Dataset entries
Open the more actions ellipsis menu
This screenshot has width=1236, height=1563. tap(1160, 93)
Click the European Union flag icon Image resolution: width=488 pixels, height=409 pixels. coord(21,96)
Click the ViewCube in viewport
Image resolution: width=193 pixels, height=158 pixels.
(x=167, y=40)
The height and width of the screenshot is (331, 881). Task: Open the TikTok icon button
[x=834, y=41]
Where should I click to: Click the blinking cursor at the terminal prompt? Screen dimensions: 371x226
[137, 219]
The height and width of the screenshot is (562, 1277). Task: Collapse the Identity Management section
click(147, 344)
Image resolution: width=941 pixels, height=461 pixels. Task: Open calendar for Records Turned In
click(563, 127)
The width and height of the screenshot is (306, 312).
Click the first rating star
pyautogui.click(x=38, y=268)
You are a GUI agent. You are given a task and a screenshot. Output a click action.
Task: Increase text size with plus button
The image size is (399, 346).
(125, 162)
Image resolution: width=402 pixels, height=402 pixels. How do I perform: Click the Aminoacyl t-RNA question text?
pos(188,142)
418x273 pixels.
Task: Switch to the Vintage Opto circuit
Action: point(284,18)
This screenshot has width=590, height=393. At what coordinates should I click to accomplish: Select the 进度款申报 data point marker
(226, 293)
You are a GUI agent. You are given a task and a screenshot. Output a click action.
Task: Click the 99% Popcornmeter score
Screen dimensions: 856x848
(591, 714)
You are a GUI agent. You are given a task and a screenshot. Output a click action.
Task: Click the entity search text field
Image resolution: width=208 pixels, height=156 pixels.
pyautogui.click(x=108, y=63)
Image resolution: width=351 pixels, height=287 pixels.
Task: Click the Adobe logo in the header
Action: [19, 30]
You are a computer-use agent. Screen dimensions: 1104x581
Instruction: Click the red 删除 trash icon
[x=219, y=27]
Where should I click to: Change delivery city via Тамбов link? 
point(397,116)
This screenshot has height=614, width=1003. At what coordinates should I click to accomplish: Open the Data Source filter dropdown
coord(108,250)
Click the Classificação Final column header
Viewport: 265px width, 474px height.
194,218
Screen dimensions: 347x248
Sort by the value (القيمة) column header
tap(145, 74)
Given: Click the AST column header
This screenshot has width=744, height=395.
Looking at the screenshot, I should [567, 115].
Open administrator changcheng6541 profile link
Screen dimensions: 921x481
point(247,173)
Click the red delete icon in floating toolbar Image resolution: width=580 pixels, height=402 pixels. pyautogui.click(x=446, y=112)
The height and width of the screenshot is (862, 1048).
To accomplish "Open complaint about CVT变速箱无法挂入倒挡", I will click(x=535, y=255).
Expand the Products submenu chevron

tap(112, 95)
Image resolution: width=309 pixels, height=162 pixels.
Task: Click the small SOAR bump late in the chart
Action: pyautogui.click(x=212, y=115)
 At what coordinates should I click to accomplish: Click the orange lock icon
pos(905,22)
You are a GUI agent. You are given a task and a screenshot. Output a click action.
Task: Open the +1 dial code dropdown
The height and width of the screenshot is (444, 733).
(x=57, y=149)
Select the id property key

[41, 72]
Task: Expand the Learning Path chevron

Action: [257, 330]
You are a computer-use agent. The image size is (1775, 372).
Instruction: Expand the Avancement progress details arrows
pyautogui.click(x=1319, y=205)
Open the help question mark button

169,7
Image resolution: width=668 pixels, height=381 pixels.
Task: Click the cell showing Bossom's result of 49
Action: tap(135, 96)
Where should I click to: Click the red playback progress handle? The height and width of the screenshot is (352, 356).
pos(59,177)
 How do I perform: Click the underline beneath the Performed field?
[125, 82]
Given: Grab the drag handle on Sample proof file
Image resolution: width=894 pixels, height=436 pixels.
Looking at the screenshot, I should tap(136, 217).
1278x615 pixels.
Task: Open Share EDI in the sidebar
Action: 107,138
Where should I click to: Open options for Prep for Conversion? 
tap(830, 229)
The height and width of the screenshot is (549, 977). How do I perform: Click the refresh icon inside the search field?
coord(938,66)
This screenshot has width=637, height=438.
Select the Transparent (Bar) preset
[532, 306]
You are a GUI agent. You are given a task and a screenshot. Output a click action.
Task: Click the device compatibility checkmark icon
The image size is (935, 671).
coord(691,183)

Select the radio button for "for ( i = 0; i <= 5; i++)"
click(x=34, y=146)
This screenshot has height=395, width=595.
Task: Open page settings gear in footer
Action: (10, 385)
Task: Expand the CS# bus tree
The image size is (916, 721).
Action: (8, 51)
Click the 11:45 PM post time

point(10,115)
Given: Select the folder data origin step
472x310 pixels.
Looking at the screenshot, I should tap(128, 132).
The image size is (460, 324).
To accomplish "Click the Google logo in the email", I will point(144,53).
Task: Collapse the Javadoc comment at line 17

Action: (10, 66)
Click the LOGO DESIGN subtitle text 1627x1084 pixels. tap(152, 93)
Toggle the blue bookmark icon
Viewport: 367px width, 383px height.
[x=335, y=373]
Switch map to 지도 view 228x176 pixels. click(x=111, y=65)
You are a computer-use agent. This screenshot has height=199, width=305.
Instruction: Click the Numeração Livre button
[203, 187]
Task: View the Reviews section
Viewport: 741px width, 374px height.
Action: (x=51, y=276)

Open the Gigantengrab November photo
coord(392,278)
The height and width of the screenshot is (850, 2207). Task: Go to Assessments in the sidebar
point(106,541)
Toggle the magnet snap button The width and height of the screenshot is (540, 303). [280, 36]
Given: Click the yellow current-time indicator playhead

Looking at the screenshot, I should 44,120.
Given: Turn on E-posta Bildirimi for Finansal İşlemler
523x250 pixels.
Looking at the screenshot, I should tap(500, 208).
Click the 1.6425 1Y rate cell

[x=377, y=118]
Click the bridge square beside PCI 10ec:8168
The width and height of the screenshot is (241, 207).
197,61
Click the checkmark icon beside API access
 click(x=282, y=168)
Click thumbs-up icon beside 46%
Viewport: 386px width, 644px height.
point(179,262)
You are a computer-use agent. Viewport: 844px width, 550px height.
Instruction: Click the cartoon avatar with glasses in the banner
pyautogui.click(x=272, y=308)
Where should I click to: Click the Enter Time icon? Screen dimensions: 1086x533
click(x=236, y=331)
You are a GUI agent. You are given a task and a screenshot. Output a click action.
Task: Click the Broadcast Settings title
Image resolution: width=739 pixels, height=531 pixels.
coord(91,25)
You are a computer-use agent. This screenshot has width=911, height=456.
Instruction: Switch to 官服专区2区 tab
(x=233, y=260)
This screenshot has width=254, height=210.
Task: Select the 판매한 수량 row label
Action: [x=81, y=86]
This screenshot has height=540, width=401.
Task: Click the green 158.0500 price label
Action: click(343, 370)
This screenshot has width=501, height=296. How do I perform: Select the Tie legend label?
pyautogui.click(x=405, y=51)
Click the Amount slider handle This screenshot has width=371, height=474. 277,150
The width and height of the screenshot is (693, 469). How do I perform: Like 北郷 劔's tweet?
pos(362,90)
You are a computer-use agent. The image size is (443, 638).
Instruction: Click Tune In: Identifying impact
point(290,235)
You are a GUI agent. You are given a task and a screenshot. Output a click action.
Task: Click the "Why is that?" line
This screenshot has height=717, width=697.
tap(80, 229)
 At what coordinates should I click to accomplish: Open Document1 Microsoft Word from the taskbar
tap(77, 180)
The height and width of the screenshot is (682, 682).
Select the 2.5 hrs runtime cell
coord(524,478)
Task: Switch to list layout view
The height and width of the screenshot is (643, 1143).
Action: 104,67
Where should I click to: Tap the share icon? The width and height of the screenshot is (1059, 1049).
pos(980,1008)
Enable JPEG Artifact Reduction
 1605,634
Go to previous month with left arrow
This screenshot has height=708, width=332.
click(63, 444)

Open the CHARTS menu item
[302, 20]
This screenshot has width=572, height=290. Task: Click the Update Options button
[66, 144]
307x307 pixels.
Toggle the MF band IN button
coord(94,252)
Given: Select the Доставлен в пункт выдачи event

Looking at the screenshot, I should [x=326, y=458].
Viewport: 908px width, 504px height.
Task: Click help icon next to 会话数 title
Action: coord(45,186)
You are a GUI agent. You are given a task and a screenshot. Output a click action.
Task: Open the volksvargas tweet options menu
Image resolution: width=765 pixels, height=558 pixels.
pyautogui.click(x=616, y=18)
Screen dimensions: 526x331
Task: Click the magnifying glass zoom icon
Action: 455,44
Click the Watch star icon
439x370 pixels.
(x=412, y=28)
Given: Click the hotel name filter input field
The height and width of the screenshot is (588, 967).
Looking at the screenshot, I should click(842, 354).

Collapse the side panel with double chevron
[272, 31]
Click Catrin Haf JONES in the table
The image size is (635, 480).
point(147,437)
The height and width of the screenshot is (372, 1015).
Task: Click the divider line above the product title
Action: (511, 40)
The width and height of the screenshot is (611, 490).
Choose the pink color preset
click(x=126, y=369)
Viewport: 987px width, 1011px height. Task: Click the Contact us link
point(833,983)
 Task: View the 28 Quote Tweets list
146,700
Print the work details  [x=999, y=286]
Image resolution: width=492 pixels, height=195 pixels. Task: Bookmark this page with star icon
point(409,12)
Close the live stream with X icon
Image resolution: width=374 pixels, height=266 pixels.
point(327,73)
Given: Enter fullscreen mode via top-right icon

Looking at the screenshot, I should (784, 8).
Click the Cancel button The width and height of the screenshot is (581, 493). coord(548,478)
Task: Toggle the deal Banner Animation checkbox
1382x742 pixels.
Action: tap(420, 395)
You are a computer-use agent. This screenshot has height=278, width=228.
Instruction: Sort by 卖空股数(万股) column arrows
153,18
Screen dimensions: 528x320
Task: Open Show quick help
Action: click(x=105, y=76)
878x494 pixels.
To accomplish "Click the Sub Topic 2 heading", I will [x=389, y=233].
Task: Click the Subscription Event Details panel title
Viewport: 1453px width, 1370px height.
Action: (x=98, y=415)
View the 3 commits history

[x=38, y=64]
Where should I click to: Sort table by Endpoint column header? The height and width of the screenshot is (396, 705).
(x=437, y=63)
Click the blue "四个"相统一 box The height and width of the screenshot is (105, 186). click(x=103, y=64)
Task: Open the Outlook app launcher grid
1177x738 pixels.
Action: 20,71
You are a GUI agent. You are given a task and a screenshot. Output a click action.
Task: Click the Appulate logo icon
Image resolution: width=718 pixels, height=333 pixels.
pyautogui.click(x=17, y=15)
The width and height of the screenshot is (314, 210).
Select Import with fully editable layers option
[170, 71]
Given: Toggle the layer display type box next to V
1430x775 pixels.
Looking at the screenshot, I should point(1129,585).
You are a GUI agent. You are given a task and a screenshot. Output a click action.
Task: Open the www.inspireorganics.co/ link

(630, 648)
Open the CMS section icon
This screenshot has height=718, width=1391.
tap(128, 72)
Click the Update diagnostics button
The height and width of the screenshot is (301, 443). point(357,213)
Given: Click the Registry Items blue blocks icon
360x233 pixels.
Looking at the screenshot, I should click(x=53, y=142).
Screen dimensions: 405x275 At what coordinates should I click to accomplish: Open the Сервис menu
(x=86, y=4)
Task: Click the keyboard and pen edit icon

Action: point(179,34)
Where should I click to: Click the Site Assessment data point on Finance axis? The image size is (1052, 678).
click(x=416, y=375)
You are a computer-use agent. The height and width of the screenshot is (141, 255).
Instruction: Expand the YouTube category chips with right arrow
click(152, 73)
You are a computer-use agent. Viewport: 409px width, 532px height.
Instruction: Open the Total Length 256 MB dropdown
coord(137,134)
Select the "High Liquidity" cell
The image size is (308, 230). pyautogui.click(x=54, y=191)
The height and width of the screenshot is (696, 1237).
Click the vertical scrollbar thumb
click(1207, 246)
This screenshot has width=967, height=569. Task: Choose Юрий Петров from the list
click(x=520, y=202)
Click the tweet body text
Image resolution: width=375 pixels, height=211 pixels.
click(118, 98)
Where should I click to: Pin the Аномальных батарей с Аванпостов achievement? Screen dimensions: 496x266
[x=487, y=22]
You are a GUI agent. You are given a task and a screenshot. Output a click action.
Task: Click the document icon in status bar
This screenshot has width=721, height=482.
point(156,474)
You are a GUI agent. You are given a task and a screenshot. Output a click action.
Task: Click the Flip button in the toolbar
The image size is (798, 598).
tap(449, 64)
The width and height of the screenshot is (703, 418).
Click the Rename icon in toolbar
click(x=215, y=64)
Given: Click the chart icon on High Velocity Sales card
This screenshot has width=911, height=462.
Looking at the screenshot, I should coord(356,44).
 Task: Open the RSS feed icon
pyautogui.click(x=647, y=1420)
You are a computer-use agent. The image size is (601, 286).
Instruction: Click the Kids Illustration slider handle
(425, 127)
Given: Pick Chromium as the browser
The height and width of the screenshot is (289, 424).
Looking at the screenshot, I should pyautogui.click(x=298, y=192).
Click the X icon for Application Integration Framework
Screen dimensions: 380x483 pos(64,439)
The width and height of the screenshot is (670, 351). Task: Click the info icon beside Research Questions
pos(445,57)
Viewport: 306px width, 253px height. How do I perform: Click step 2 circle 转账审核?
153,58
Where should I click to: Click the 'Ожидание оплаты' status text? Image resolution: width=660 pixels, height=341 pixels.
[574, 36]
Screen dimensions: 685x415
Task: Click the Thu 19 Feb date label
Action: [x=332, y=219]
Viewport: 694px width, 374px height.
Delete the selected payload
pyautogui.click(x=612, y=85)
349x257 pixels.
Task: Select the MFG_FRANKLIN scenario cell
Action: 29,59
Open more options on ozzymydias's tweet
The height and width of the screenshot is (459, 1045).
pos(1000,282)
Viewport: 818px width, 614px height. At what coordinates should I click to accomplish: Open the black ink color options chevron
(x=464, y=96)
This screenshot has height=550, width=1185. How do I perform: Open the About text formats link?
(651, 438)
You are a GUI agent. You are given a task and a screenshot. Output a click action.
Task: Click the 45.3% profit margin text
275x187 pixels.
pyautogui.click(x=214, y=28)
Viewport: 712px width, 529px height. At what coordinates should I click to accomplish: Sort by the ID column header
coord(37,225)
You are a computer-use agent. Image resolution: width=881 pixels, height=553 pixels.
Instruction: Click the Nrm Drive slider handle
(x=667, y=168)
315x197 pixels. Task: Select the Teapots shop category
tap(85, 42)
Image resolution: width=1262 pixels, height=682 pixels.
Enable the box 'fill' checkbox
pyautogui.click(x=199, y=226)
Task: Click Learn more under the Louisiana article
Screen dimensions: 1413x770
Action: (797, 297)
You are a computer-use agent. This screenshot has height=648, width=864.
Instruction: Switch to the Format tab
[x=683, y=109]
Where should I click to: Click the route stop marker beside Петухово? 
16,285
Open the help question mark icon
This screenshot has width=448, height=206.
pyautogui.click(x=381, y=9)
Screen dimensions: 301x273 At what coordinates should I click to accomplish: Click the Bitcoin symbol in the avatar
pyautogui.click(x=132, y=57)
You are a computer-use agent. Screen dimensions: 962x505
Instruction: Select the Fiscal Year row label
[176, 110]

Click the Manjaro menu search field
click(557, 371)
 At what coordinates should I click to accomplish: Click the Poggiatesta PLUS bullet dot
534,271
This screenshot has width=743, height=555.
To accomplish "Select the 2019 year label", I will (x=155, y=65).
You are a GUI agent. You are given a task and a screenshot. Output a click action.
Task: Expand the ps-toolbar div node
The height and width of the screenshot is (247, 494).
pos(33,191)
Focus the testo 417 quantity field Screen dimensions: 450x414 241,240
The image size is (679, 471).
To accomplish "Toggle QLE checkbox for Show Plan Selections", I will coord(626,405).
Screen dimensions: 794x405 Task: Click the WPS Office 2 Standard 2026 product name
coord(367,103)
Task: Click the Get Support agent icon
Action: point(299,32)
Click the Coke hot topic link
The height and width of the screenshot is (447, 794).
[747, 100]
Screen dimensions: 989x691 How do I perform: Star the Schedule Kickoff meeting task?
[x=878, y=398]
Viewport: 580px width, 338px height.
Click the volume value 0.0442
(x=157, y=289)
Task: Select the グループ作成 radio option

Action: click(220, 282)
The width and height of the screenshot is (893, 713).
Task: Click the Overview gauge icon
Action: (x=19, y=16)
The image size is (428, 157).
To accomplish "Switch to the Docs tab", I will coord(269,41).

_Work task_: From the line that has "Click the LOGO" through the line that has "has height=199, width=305.", copy every line exactly as it appears above, and leave out all others.

_Output for this task_:
Click the LOGO DESIGN subtitle text 1627x1084 pixels. tap(152, 93)
Toggle the blue bookmark icon
Viewport: 367px width, 383px height.
[x=335, y=373]
Switch map to 지도 view 228x176 pixels. click(x=111, y=65)
You are a computer-use agent. This screenshot has height=199, width=305.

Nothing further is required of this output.